Stored items:
┌──
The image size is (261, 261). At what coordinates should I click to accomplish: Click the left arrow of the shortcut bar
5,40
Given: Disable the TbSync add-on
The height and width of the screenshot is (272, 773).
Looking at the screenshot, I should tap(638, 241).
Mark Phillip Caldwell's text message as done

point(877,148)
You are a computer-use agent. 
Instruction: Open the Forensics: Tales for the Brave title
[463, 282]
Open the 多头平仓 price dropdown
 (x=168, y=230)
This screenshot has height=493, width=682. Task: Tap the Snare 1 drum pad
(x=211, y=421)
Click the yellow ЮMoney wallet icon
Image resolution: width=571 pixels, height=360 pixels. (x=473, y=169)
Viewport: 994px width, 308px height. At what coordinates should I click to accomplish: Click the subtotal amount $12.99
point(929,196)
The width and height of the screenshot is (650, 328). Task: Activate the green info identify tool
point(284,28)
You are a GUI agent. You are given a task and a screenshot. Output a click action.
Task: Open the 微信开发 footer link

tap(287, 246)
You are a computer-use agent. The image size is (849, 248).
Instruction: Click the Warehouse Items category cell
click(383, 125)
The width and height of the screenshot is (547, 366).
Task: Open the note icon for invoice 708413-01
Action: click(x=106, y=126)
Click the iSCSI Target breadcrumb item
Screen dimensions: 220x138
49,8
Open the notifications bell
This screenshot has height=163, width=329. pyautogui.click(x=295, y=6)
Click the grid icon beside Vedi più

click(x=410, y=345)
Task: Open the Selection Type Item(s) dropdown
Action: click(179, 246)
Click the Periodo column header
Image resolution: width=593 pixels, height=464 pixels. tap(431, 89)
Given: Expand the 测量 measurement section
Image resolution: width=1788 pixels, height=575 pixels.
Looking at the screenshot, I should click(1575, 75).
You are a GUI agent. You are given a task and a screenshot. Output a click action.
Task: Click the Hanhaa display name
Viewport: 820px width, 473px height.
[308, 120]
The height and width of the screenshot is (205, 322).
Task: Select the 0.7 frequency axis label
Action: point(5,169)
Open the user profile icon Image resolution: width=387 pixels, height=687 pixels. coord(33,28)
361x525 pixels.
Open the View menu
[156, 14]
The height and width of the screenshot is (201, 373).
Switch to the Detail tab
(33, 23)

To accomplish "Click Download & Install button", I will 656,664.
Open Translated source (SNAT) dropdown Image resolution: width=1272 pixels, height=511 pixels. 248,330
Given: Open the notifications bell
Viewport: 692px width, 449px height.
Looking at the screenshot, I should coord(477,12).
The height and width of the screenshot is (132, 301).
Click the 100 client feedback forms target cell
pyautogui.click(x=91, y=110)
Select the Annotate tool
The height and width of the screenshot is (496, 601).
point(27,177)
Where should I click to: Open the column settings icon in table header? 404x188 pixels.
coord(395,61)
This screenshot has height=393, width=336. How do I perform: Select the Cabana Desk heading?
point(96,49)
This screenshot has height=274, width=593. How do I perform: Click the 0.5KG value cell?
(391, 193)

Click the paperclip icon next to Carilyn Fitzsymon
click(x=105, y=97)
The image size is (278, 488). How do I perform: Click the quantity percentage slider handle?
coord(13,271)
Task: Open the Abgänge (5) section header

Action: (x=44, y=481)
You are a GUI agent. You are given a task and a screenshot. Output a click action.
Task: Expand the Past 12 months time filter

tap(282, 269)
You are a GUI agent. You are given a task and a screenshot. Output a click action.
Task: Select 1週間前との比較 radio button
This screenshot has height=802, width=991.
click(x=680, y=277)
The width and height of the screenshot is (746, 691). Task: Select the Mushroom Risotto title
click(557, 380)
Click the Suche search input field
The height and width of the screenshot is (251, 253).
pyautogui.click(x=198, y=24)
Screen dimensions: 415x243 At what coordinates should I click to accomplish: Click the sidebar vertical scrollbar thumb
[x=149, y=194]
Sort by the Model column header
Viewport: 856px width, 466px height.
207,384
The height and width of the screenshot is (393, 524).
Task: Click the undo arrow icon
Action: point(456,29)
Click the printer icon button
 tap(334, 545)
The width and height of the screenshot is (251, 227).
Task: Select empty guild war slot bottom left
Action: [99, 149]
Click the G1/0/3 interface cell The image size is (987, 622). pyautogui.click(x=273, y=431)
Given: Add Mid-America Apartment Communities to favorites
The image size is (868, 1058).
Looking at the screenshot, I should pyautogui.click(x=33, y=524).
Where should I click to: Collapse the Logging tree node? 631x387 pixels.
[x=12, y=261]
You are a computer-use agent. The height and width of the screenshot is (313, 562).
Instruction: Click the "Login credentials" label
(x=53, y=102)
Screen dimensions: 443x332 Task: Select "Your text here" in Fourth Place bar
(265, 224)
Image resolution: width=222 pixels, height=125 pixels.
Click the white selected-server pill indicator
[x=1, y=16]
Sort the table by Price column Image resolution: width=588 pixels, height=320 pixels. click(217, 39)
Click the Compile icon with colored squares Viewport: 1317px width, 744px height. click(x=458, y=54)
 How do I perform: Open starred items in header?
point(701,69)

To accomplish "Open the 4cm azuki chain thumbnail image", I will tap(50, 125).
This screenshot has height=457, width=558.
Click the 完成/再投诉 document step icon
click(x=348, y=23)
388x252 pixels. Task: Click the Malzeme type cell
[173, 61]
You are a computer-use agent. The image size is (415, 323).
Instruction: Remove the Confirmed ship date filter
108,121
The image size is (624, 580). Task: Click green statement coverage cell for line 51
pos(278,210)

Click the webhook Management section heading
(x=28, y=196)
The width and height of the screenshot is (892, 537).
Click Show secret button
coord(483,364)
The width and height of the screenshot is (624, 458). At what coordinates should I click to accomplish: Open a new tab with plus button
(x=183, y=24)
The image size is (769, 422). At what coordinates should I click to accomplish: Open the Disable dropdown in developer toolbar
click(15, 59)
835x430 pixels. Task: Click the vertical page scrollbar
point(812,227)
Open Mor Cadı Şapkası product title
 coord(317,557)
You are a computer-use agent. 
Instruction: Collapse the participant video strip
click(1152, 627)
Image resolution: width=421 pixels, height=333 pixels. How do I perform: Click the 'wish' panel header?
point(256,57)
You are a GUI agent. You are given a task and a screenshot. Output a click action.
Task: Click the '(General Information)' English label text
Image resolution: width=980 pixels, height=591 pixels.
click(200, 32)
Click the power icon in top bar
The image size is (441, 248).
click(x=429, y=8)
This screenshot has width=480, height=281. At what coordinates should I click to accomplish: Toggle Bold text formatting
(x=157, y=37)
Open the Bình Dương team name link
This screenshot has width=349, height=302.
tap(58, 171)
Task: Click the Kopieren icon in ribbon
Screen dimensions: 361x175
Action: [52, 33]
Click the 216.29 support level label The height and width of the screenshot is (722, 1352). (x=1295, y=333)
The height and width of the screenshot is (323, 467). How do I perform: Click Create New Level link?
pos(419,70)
└──
Your assignment:
Copy out every line of the data above, exactly as given.

Exercise output:
The image size is (261, 261). At what coordinates should I click to accomplish: Click the left arrow of the shortcut bar
5,40
Given: Disable the TbSync add-on
The height and width of the screenshot is (272, 773).
Looking at the screenshot, I should tap(638, 241).
Mark Phillip Caldwell's text message as done

point(877,148)
You are a computer-use agent. 
Instruction: Open the Forensics: Tales for the Brave title
[463, 282]
Open the 多头平仓 price dropdown
 (x=168, y=230)
This screenshot has height=493, width=682. Task: Tap the Snare 1 drum pad
(x=211, y=421)
Click the yellow ЮMoney wallet icon
Image resolution: width=571 pixels, height=360 pixels. (x=473, y=169)
Viewport: 994px width, 308px height. At what coordinates should I click to accomplish: Click the subtotal amount $12.99
point(929,196)
The width and height of the screenshot is (650, 328). Task: Activate the green info identify tool
point(284,28)
You are a GUI agent. You are given a task and a screenshot. Output a click action.
Task: Open the 微信开发 footer link

tap(287, 246)
You are a computer-use agent. The image size is (849, 248).
Instruction: Click the Warehouse Items category cell
click(383, 125)
The width and height of the screenshot is (547, 366).
Task: Open the note icon for invoice 708413-01
Action: click(x=106, y=126)
Click the iSCSI Target breadcrumb item
Screen dimensions: 220x138
49,8
Open the notifications bell
This screenshot has height=163, width=329. pyautogui.click(x=295, y=6)
Click the grid icon beside Vedi più

click(x=410, y=345)
Task: Open the Selection Type Item(s) dropdown
Action: click(179, 246)
Click the Periodo column header
Image resolution: width=593 pixels, height=464 pixels. tap(431, 89)
Given: Expand the 测量 measurement section
Image resolution: width=1788 pixels, height=575 pixels.
Looking at the screenshot, I should click(1575, 75).
You are a GUI agent. You are given a task and a screenshot. Output a click action.
Task: Click the Hanhaa display name
Viewport: 820px width, 473px height.
[308, 120]
The height and width of the screenshot is (205, 322).
Task: Select the 0.7 frequency axis label
Action: point(5,169)
Open the user profile icon Image resolution: width=387 pixels, height=687 pixels. coord(33,28)
361x525 pixels.
Open the View menu
[156, 14]
The height and width of the screenshot is (201, 373).
Switch to the Detail tab
(33, 23)

To accomplish "Click Download & Install button", I will 656,664.
Open Translated source (SNAT) dropdown Image resolution: width=1272 pixels, height=511 pixels. 248,330
Given: Open the notifications bell
Viewport: 692px width, 449px height.
Looking at the screenshot, I should coord(477,12).
The height and width of the screenshot is (132, 301).
Click the 100 client feedback forms target cell
pyautogui.click(x=91, y=110)
Select the Annotate tool
The height and width of the screenshot is (496, 601).
point(27,177)
Where should I click to: Open the column settings icon in table header? 404x188 pixels.
coord(395,61)
This screenshot has height=393, width=336. How do I perform: Select the Cabana Desk heading?
point(96,49)
This screenshot has height=274, width=593. How do I perform: Click the 0.5KG value cell?
(391, 193)

Click the paperclip icon next to Carilyn Fitzsymon
click(x=105, y=97)
The image size is (278, 488). How do I perform: Click the quantity percentage slider handle?
coord(13,271)
Task: Open the Abgänge (5) section header

Action: (x=44, y=481)
You are a GUI agent. You are given a task and a screenshot. Output a click action.
Task: Expand the Past 12 months time filter

tap(282, 269)
You are a GUI agent. You are given a task and a screenshot. Output a click action.
Task: Select 1週間前との比較 radio button
This screenshot has height=802, width=991.
click(x=680, y=277)
The width and height of the screenshot is (746, 691). Task: Select the Mushroom Risotto title
click(557, 380)
Click the Suche search input field
The height and width of the screenshot is (251, 253).
pyautogui.click(x=198, y=24)
Screen dimensions: 415x243 At what coordinates should I click to accomplish: Click the sidebar vertical scrollbar thumb
[x=149, y=194]
Sort by the Model column header
Viewport: 856px width, 466px height.
207,384
The height and width of the screenshot is (393, 524).
Task: Click the undo arrow icon
Action: point(456,29)
Click the printer icon button
 tap(334, 545)
The width and height of the screenshot is (251, 227).
Task: Select empty guild war slot bottom left
Action: [99, 149]
Click the G1/0/3 interface cell The image size is (987, 622). pyautogui.click(x=273, y=431)
Given: Add Mid-America Apartment Communities to favorites
The image size is (868, 1058).
Looking at the screenshot, I should pyautogui.click(x=33, y=524).
Where should I click to: Collapse the Logging tree node? 631x387 pixels.
[x=12, y=261]
You are a computer-use agent. The height and width of the screenshot is (313, 562).
Instruction: Click the "Login credentials" label
(x=53, y=102)
Screen dimensions: 443x332 Task: Select "Your text here" in Fourth Place bar
(265, 224)
Image resolution: width=222 pixels, height=125 pixels.
Click the white selected-server pill indicator
[x=1, y=16]
Sort the table by Price column Image resolution: width=588 pixels, height=320 pixels. click(217, 39)
Click the Compile icon with colored squares Viewport: 1317px width, 744px height. click(x=458, y=54)
 How do I perform: Open starred items in header?
point(701,69)

To accomplish "Open the 4cm azuki chain thumbnail image", I will tap(50, 125).
This screenshot has height=457, width=558.
Click the 完成/再投诉 document step icon
click(x=348, y=23)
388x252 pixels. Task: Click the Malzeme type cell
[173, 61]
You are a computer-use agent. The image size is (415, 323).
Instruction: Remove the Confirmed ship date filter
108,121
The image size is (624, 580). Task: Click green statement coverage cell for line 51
pos(278,210)

Click the webhook Management section heading
(x=28, y=196)
The width and height of the screenshot is (892, 537).
Click Show secret button
coord(483,364)
The width and height of the screenshot is (624, 458). At what coordinates should I click to accomplish: Open a new tab with plus button
(x=183, y=24)
The image size is (769, 422). At what coordinates should I click to accomplish: Open the Disable dropdown in developer toolbar
click(15, 59)
835x430 pixels. Task: Click the vertical page scrollbar
point(812,227)
Open Mor Cadı Şapkası product title
 coord(317,557)
You are a computer-use agent. 
Instruction: Collapse the participant video strip
click(1152, 627)
Image resolution: width=421 pixels, height=333 pixels. How do I perform: Click the 'wish' panel header?
point(256,57)
You are a GUI agent. You are given a task and a screenshot. Output a click action.
Task: Click the '(General Information)' English label text
Image resolution: width=980 pixels, height=591 pixels.
click(200, 32)
Click the power icon in top bar
The image size is (441, 248).
click(x=429, y=8)
This screenshot has width=480, height=281. At what coordinates should I click to accomplish: Toggle Bold text formatting
(x=157, y=37)
Open the Bình Dương team name link
This screenshot has width=349, height=302.
tap(58, 171)
Task: Click the Kopieren icon in ribbon
Screen dimensions: 361x175
Action: [52, 33]
Click the 216.29 support level label The height and width of the screenshot is (722, 1352). (x=1295, y=333)
The height and width of the screenshot is (323, 467). How do I perform: Click Create New Level link?
pos(419,70)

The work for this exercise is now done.